Many Can-lit fans will know of Peter Behrens. He comes out with a new book every few years, he’s won the GG for his fiction in the past, and he looks like he a real-life cowboy. I will admit that I’ve harboured a bit of a crush on him in the past, and when I was lucky enough to meet him in person, his author photos finally made sense, because he described to me how much time he spends on his sailboat with his family, thus explaining the incredible tan he sports year round.

I found this photo of him on the internet, he's not physically on a boat but looks like he just stepped off one

I found this photo of him on the internet; he’s not physically on a boat but looks like he just stepped off one.

It’s not surprising that he’s a fan of the sea,  because the freedom of being out on the water is a feeling that is echoed in his newest book Carry Me.  It’s a family saga that begins shortly before the first war, and ends during the second world war, with lots of back and forth in between. Unlike some writers who struggle with time changes, Behrens deftly brings the reader with him through multiple jumps in time by simply separating each section with a blank page. This seems like a very simple and obvious tactic, but I’m shocked at how many authors do not do this, thus ending up with a confused reader. We’re all trying to save paper, but in this case, a page break is definitely necessary.

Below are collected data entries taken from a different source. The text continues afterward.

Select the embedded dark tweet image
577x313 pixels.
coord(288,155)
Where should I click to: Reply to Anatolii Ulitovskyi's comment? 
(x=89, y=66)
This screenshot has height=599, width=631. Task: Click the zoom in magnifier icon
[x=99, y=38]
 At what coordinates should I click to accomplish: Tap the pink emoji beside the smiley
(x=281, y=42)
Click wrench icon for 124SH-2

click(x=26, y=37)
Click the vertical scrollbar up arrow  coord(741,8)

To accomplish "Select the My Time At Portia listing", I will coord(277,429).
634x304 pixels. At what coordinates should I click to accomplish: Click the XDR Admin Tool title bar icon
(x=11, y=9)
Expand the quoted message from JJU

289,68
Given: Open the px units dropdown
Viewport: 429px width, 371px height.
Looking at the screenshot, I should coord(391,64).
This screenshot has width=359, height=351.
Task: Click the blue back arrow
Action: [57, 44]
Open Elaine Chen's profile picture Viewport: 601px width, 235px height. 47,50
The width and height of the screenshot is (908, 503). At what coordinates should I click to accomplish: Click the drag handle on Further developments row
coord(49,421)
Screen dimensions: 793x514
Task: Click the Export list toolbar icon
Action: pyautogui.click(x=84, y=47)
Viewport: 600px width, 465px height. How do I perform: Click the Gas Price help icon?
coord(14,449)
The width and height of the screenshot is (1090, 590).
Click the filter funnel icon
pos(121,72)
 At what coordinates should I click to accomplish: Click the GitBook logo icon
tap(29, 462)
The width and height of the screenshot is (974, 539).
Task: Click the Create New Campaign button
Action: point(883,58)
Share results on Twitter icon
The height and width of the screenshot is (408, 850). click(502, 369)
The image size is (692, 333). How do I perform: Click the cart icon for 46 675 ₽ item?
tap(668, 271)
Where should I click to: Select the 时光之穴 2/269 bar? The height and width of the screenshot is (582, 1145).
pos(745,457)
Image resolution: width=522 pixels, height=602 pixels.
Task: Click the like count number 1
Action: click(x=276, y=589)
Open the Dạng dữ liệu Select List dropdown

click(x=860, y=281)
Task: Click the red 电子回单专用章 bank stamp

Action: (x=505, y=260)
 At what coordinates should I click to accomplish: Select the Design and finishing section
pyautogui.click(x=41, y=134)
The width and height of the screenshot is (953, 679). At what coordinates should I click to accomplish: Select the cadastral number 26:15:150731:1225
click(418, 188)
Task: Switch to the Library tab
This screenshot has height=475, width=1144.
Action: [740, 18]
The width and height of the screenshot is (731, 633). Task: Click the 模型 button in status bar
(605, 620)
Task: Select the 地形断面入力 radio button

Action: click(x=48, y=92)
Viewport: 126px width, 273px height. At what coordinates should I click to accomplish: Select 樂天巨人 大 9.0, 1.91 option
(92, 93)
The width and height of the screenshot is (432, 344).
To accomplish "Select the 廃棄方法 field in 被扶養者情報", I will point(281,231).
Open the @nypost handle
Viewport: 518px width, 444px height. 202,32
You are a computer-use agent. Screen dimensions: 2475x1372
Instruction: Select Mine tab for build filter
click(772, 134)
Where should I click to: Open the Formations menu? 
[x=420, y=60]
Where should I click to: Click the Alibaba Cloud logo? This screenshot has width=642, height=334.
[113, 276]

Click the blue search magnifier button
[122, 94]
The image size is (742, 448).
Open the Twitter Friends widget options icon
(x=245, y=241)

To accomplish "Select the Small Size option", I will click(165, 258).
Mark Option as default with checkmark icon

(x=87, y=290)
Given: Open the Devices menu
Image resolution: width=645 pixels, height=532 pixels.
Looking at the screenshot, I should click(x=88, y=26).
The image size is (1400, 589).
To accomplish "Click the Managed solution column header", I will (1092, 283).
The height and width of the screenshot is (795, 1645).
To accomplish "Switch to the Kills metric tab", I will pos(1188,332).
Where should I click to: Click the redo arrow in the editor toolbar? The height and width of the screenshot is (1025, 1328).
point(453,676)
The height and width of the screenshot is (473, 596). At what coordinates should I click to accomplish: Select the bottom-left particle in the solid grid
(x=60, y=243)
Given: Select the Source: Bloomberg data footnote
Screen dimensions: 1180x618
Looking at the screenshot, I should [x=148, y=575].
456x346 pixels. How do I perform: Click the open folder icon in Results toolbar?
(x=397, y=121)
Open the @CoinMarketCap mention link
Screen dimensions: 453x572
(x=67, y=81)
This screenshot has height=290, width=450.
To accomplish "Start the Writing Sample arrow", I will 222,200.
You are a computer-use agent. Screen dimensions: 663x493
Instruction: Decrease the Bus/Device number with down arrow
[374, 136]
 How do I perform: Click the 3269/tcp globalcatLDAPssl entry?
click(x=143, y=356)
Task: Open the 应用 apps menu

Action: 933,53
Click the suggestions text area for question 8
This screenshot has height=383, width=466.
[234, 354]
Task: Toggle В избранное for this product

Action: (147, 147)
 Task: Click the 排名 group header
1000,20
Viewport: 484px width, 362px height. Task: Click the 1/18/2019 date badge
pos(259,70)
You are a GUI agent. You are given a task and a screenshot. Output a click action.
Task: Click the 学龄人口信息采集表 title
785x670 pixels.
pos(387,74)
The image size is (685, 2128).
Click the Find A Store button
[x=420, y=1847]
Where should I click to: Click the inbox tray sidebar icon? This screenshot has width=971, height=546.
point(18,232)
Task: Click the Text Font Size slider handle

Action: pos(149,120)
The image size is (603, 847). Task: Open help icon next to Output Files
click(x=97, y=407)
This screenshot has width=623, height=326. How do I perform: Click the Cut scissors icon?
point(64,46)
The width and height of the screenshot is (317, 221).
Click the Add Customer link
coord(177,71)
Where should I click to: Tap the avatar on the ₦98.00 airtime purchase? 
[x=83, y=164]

photo (6)Something else that set this book apart for me was its ambition. Behrens attempts to cover such a lengthy, complicated time in Europe’s history that it would have been difficult to keep the plot from unravelling. He keeps us engaged with the protagonists Billy and Karin, and we come to feel as though we know them intimately: two long-time friends turned lovers. The ending stuck with me for awhile-I wasn’t expecting it, but it seemed fitting all the same.

So why am I not in love with this book? I don’t know really, other than the fact that nothing really elevated it about all the other great historical fiction I’ve read. There are so many great books that detail our past so I find that one needs to write a very special story in order to make it stand out above the rest. Yes, Carry Me was unique in it’s attempt to deal with both World Wars in depth, but I wonder if it might have been stronger if it had limited its focus.

Literary historical fiction; is there enough of this in the world yet? I don’t think so, because we haven’t seemed to learn our lesson, we’re still making the same mistakes that they did in the past. So bring on more of the old-timey stories, we clearly need ’em!